Evet, kedinin kuyruğu. Çünkü kurda yaşanan sert artış bir süre sonra kaçınılmaz biçimde enflasyona yansıyacak. Merkez Bankası’nın sınırlı faiz artırımı politikası enflasyonu artırıp sonra peşinden yetişmeye çalışmak anlamına gelecek.
Kedinin kuyruğunu kovalaması sarmalı budur ve bu sarmala dün itibariyle girilmiştir.
“Faiz tek araç değil”den Berat Albayrak döneminden hatırladığımız “Enflasyonla topyekün mücadele” söylemine kadar iktidar cephesinin dile getirdiği argümanların Türkçe meali ise şöyle: “Faiz konusunda elimiz serbest değil. O nedenle fiyat kontrollerinden yurtdışından kaynak bulmaya kadar, faiz dışı çözümler üretmek zorundayız”.
Dünden beri Merkez Bankası’nın faiz kararını konuşuyoruz ama aslında Mehmet Şimşek’in Birleşik Arap Emirlikleri seyahati ile dünkü yazımda incelediğim Hazine ve Maliye Bakan yardımcıları atamaları da en az faiz kararı kadar önemli.

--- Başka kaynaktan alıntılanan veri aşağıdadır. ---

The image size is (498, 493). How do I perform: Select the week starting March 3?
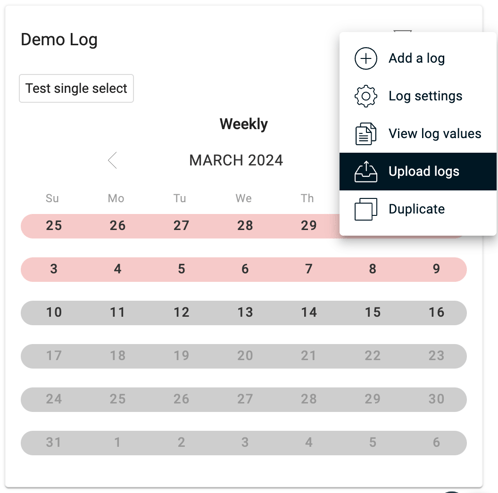pos(244,269)
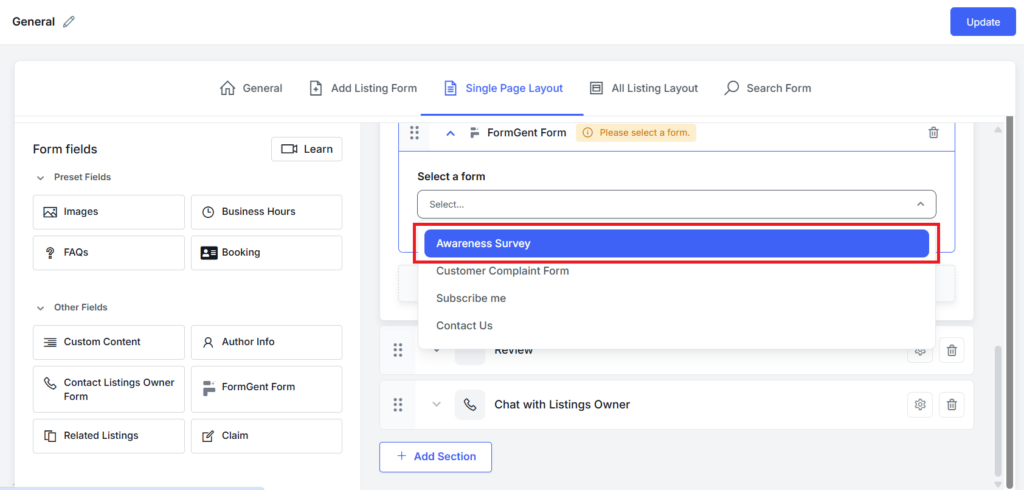Screen dimensions: 1024x490
Task: Click the Add Section button
Action: point(435,456)
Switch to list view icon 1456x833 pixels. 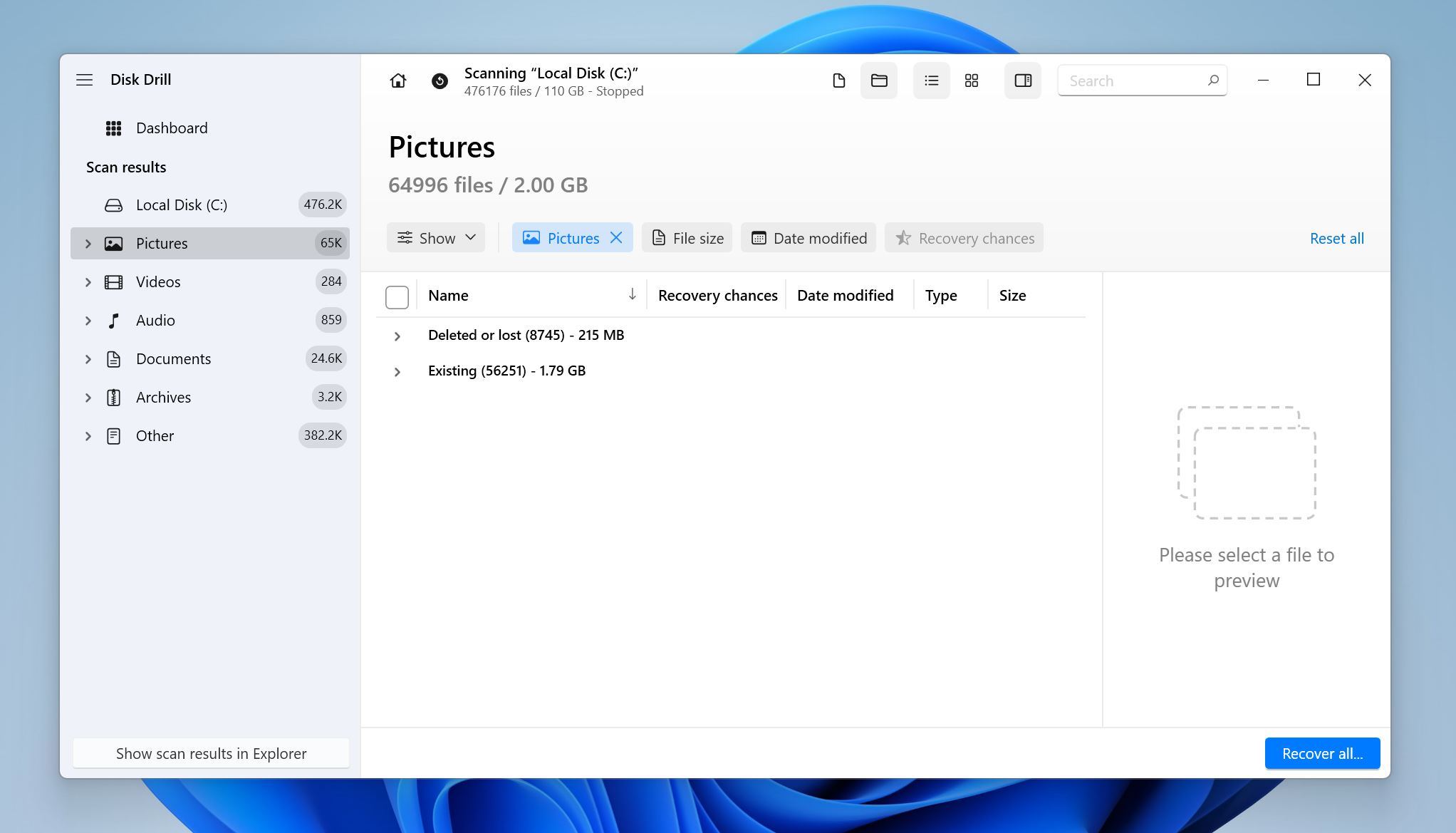(929, 80)
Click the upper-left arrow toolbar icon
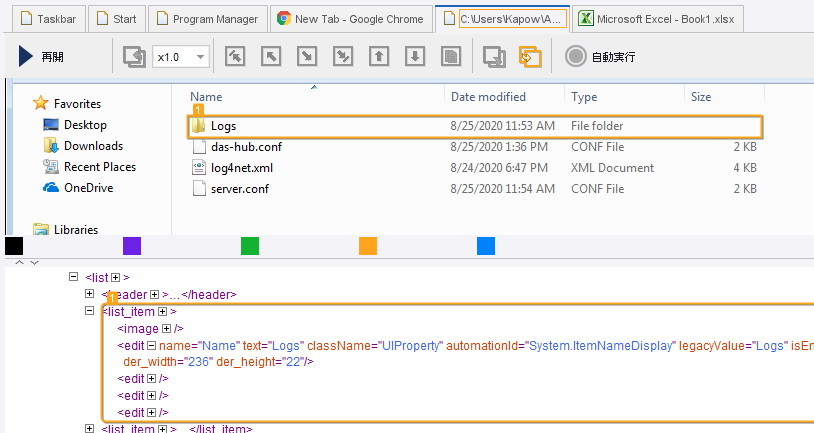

Dünden beri yaşanan gelişmeler bize şunu anlatıyor: İktidar kapsamlı bir programdan ziyade öncelikle günü kurtaracak hamleler (Körfez’den para vb.) peşinde. Ve güçlü bir program hazırlayacak veya hazırlanmış bir programı başarıyla hayata geçirecek bir yönetim kadrosu da kuramıyor. Şimşek’e dair umutlar büyük ama Birleşik Arap Emirlikleri’nde Cumhurbaşkanı Yardımcısı Cevdet Yılmaz’ın yedeği görüntüsünde verdiği fotoğraf, beklentilerin aşırıya kaçtığını gösteriyor.
Bu arada faiz dolar tartışmalarından Türkiye’nin asıl meselelerine sıra gelmiyor. Yüksek teknolojinin ihracat içindeki payı 20 yıldır yerinde sayıyor, verimlilikte yıllardır ilerleme yok, elektrikli araç, sürücüsüz araç, yapay zeka gibi teknolojilerde Türkiye yine nal topluyor, konut almaya gelenler hariç doğrudan yabancı sermaye yatırımları neredeyse sıfıra inmiş durumda.
Daron Acemoğlu’nun dediği gibi: Türkiye’nin önündeki en büyük tehlike, böyle vasat bir şekilde devam etmek.